5 Nouvelles fantastiques (HP Lovecraft)

Je ne connaissais Lovecraft que de nom et de réputation. Je savais, sans ne jamais l’avoir lu, à quel genre de littérature m’attendre. Je ne me suis pas trompée. Je l’avais deviné sans le connaître. Je savais précisément qu’il s’agirait d’un genre tout à fait à part, d’univers sombres et inquiétants, mais, chose étrange, je jure être tout à fait incapable de me souvenir comment je l’ai su. 

Je ne peux supporter l’horreur. Je n’ai jamais pu regarder un bête film d’horreur sans ressentir une sorte de tension d’angoisse presque intenable. Je hais le suspense effrayant qui précède la mort d’un protagoniste. Le meurtre en lui-même ne me fait rien, c’est l’avant qui m’angoisse. L’attente d’un événement terrifiant, pourtant attendu, m’est une torture psychologique beaucoup moins supportable que la violence, ce qui amuse beaucoup mes aînés. Je suis « bon public » en ce qui concerne l’horreur psychologique. La vue du sang, d’entrailles, de têtes coupées me laisse de marbre, mais l’attente m’est insoutenable. Je tremble en même temps que l’acteur va se faire surprendre par une none ressuscitée ou une poupée possédée. Je vis la scène comme si c’était moi, et j’en suis physiquement atteinte et perturbée. Mon sang se glace, je ressens l’angoisse de manière viscérale, mes muscles se contractent et la tension nerveuse me donne des impatiences dans tous les membres. J’ai même le souvenir, plus jeune, d’avoir hésité à me lever la nuit de peur de trouver un spectre muni d’une hache ensanglantée derrière la porte de ma chambre. C’est irrationnel et pourtant mon esprit se refuse à l’admettre. Et cela m’effraie jusqu’au second degré : en ces moments, j’ai réellement craint pour ma santé mentale. Les visions d’anticipation de l’horreur me sont un calvaire et me poursuivent après le film. Voilà l’une des raisons pour lesquelles j’ai toujours évité ce genre en littérature.

Je l’ai longtemps dédaigné aussi comme l’on néglige ce que l’on considère, à tort peut-être, comme un genre mineur, une sorte sous-littérature, au même titre que la science-fiction ou le polar. C’est qu’il me semble que ce que l’on trouve dans ces catégories est généralement mauvais. 

Néanmoins, j’ai eu envie de découvrir Lovecraft.

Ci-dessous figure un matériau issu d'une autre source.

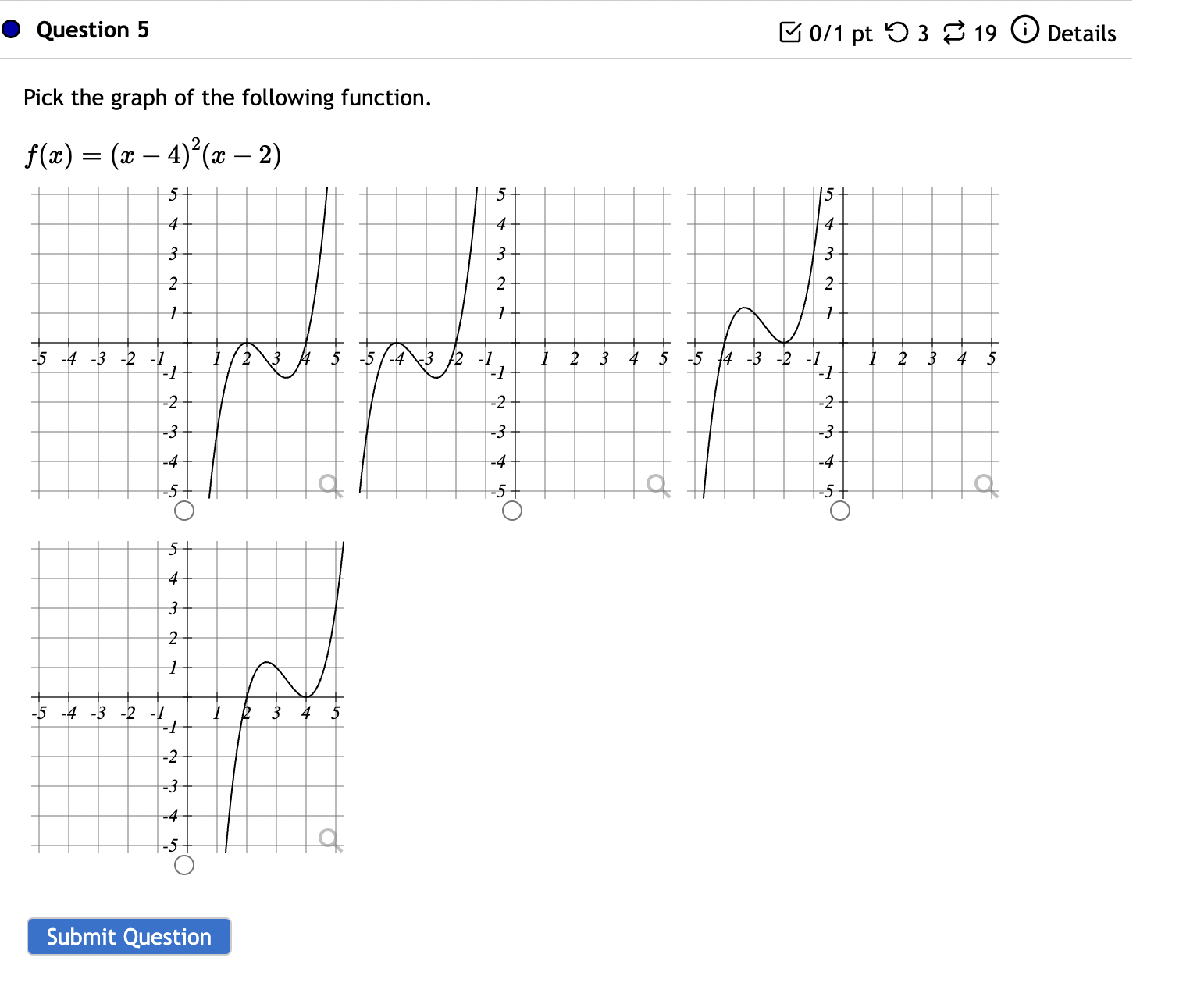Image resolution: width=1204 pixels, height=1004 pixels.
Task: Select the radio button under the second graph
Action: coord(512,511)
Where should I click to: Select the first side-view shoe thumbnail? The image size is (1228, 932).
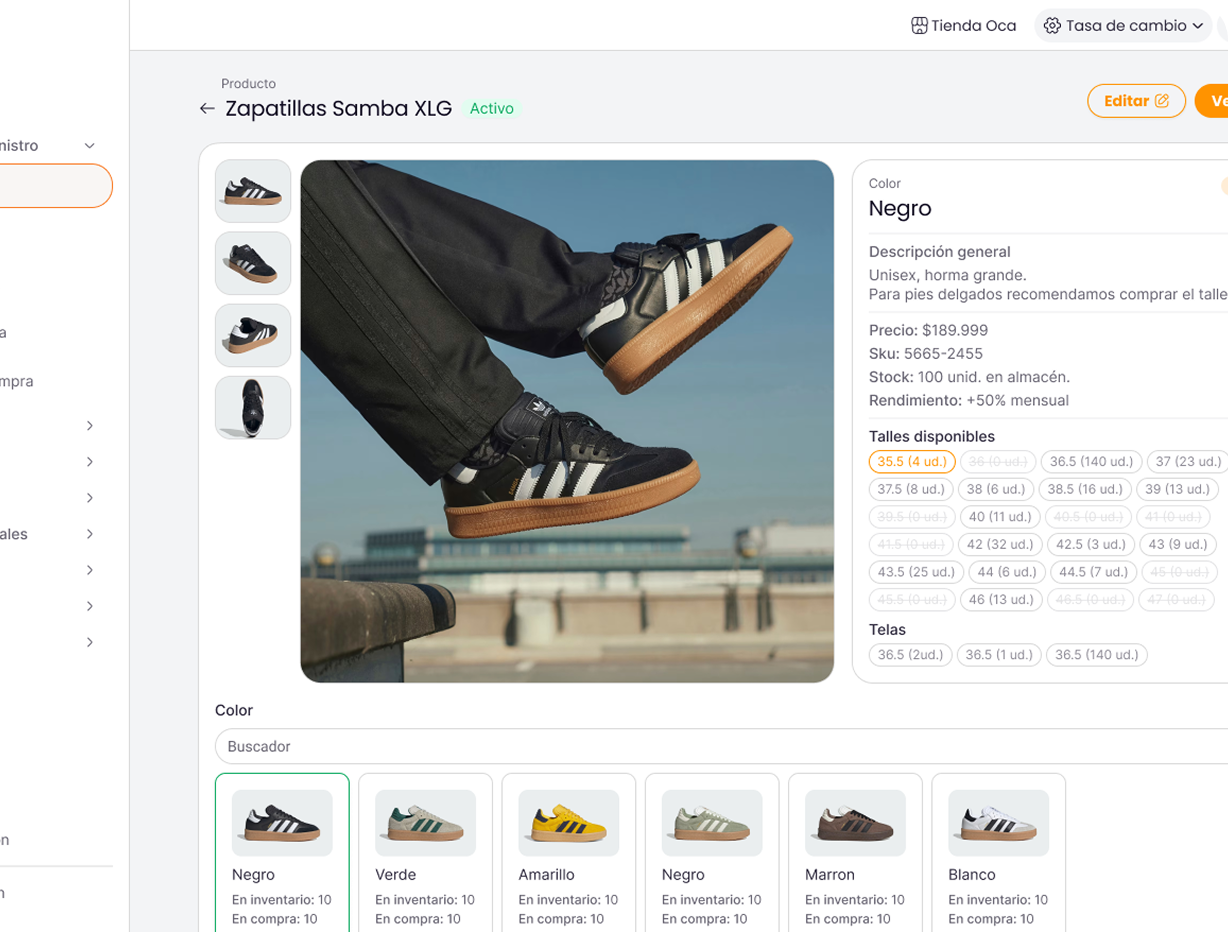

J’ai choisi ce recueil puisqu’il prétendait regrouper les « cinq nouvelles les plus connues » de l’auteur. J’ai songé que c’était là une bonne manière d’introduction. 

Les cinq nouvelles qui composent ce recueil sont de qualité et de longueurs inégales. J’ai été d’ailleurs très surprise de constater que l’auteur pouvait fort bien bâcler un texte ou plutôt l’alimenter d’inutilités et d’invraisemblances et livrer un chef-d’œuvre la fois suivante. Je n’aime guère ce génie en dent de scie. Lorsqu’un artiste est capable de rendre une perfection, je considère qu’il le peut à chaque fois. S’il ne le fait pas c’est qu’il expédie volontairement ou par paresse, ce qui me déçoit fort. 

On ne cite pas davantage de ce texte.